As the film opens, a home pregnancy test has just indicated that Jenna is with child. Jenna's jerk of a husband, Earl, played by Jeremy Sisto ("Six Feet Under"), made it happen about six weeks earlier when he got her drunk one night. Jenna claims that's the only way the conception could have occurred. One line of dialogue well into the movie reveals that Earl has changed a lot since the wedding; otherwise, we'd wonder why smart, pert and pretty Jenna would even give this dork the time of day, let alone marry him.
Jenna would rather serve customers the great pies she makes at Joe's Pie Shop than being a mother. Moreover, Jenna has been trying to figure out a way to leave her abusive husband and recycle her life. The pregnancy has come at a most inopportune time.

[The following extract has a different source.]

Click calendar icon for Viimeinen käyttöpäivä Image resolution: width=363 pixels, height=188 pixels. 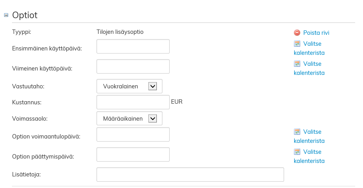[297, 64]
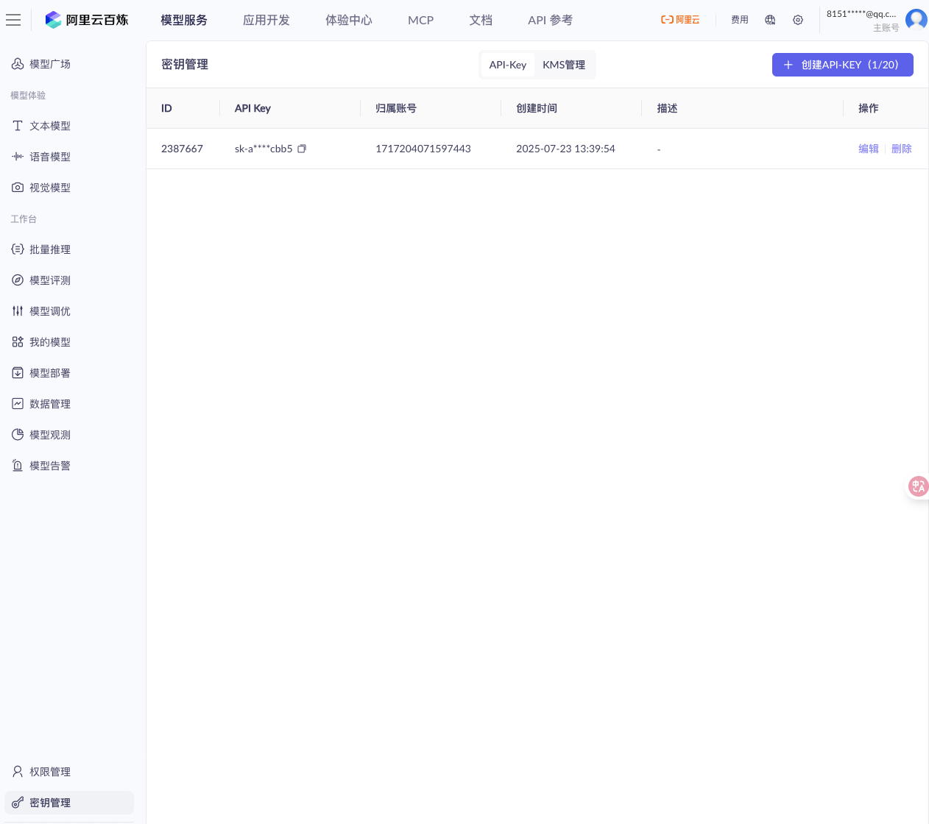Viewport: 929px width, 824px height.
Task: Delete the API key via 删除 link
Action: (x=902, y=149)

The little southern town's new OB/GYN (Nathan Fillion) and Jenna find they are quite attracted to each other after enough visits to the doctor's office. Although each is married to someone else, the relationship moves beyond professional doctor/ patient contact. (I'm wondering what the AMA thinks about that.) Nothing sexy or lurid is shown, just some comic kissing and haggling over whether they should continue to see one another on the sly.
Meanwhile, Jenna, besides making great pies, discusses her problems with her two waitress buds as well as the diner's owner, Old Joe, played by the legendary Andy Griffith ("No Time For Sergeants," "A Face in the Crowd"). Griffith looks quite elderly in the film since he is; but it's great to see Opie's daddy back on the screen again after all these years.

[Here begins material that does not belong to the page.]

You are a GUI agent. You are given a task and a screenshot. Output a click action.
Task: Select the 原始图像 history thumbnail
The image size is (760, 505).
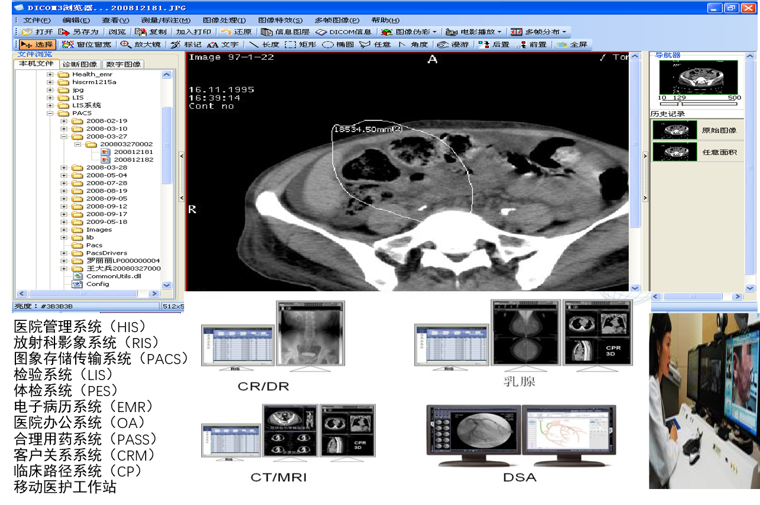tap(675, 130)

And if Ron Howard and Don Knotts had shown up at the pie shop, we would have been a couple of clicks closer to what could have been titled, "Return to Mayberry," only with a smidgen of feminist naughtiness thrown in for the sake of modernity. Ain't, er, Aunt Bee would not have approved!
I know that Ms. Shelly made us a comedy, but every male in the film is stupid, including the physician. (I wonder if the AMA could handle that.) Some slack was cut by Ms. Shelly for Griffith, however, who, in a curmudgeon style Sheriff Taylor, seems only a little short on smarts with a whole lot of wisdom hiding under his hat. Despite the movie being grounded in good nature with lots of heart, it comes off paper-thin and, at times, predictable and a bit boring.
Strangely, there are two tragedies attendant to this comedy. The first is the terrible fact that a rather young, talented director, writer and actor fell victim to homicide not long after her film was released. The second is that we'll never know where Adrienne Shelly's talent would have taken her and, for that matter, anyone else who loves an entertaining movie like "Waitress."